[Records for locating described items]
════════════════════

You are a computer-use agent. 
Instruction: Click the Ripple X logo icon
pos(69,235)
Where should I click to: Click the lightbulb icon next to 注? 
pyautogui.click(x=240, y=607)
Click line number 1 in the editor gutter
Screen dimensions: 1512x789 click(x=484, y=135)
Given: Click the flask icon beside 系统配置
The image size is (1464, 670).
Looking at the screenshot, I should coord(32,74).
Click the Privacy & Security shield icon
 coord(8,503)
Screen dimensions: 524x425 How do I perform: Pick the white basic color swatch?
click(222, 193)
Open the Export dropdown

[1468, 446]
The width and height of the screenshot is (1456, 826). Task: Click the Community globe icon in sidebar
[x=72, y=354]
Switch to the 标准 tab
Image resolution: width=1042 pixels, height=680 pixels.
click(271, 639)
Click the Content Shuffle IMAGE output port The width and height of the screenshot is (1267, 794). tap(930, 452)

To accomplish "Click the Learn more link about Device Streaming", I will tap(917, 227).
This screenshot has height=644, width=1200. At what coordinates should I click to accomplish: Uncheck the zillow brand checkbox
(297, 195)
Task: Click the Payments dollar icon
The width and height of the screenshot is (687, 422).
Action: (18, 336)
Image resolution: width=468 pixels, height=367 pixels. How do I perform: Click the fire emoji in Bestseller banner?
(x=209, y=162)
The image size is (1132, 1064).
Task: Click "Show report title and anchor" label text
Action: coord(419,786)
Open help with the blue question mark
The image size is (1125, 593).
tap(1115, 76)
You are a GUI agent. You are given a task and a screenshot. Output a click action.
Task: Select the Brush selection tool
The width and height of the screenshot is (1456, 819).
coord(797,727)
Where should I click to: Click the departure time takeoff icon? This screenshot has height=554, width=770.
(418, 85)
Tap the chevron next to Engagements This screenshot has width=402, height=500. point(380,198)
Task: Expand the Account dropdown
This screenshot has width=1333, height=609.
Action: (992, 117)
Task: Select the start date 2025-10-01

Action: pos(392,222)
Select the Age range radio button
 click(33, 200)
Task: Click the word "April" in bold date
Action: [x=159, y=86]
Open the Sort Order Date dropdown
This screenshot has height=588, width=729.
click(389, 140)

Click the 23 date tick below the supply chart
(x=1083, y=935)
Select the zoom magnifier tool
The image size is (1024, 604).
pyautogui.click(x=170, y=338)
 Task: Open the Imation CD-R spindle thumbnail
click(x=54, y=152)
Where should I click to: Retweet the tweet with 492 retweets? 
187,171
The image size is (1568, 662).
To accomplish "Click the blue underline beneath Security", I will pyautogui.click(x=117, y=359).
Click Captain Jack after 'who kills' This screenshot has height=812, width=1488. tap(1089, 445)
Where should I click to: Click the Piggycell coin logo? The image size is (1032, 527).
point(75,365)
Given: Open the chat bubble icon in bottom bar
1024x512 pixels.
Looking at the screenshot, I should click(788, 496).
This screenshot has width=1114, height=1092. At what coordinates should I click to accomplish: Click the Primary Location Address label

════════════════════

**Exercise goal:**
Rewrite the lines above as a JSON list of strings, one string per line and no blank lines, starting at the line that contains "Click the 23 date tick below the supply chart" and ending at the last line of the records.

**Solution for this exercise:**
[
  "Click the 23 date tick below the supply chart",
  "(x=1083, y=935)",
  "Select the zoom magnifier tool",
  "The image size is (1024, 604).",
  "pyautogui.click(x=170, y=338)",
  " Task: Open the Imation CD-R spindle thumbnail",
  "click(x=54, y=152)",
  "Where should I click to: Retweet the tweet with 492 retweets? ",
  "187,171",
  "The image size is (1568, 662).",
  "To accomplish \"Click the blue underline beneath Security\", I will pyautogui.click(x=117, y=359).",
  "Click Captain Jack after 'who kills' This screenshot has height=812, width=1488. tap(1089, 445)",
  "Where should I click to: Click the Piggycell coin logo? The image size is (1032, 527).",
  "point(75,365)",
  "Given: Open the chat bubble icon in bottom bar",
  "1024x512 pixels.",
  "Looking at the screenshot, I should click(788, 496).",
  "This screenshot has width=1114, height=1092. At what coordinates should I click to accomplish: Click the Primary Location Address label"
]